-- Data shown --
·····

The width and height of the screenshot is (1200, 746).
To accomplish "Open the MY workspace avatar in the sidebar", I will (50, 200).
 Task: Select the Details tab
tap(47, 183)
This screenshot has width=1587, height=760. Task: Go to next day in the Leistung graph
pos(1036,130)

·····

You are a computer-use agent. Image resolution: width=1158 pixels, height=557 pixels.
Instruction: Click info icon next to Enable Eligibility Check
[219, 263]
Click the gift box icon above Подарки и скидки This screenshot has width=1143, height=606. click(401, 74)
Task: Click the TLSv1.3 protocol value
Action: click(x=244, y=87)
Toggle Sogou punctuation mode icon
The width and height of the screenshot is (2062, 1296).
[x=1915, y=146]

·····

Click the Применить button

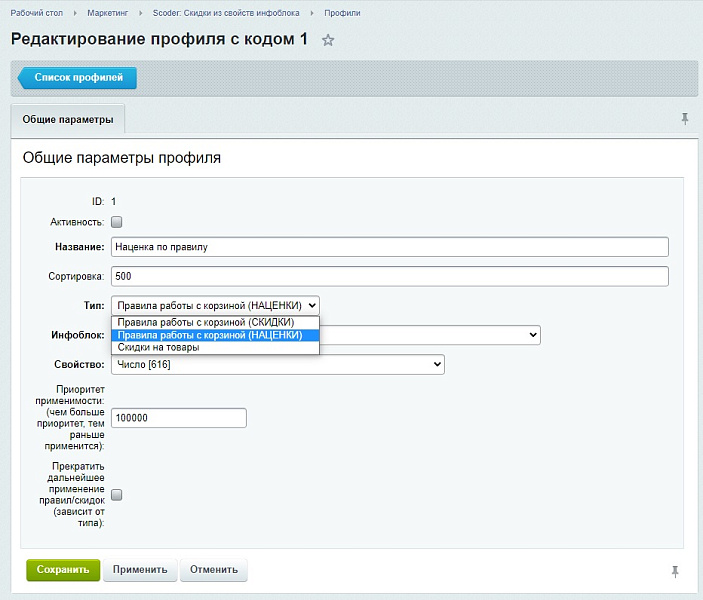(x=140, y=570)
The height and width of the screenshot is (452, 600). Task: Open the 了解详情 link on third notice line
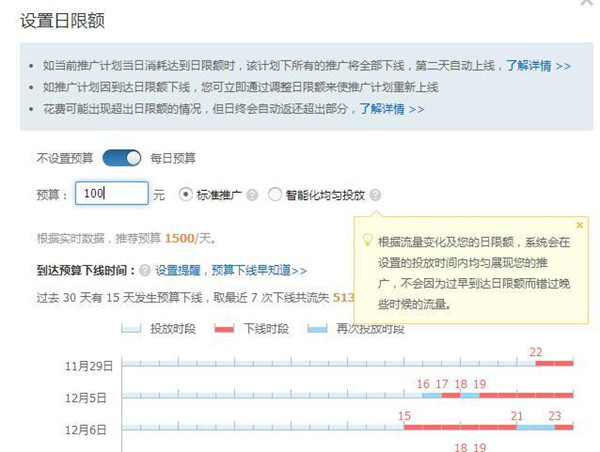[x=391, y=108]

·····

Copy out the data starting with the line containing "Click the gift" and going on through the line containing "[x=1915, y=146]".

-- Response to this exercise --
Click the gift box icon above Подарки и скидки This screenshot has width=1143, height=606. click(401, 74)
Task: Click the TLSv1.3 protocol value
Action: click(x=244, y=87)
Toggle Sogou punctuation mode icon
The width and height of the screenshot is (2062, 1296).
[x=1915, y=146]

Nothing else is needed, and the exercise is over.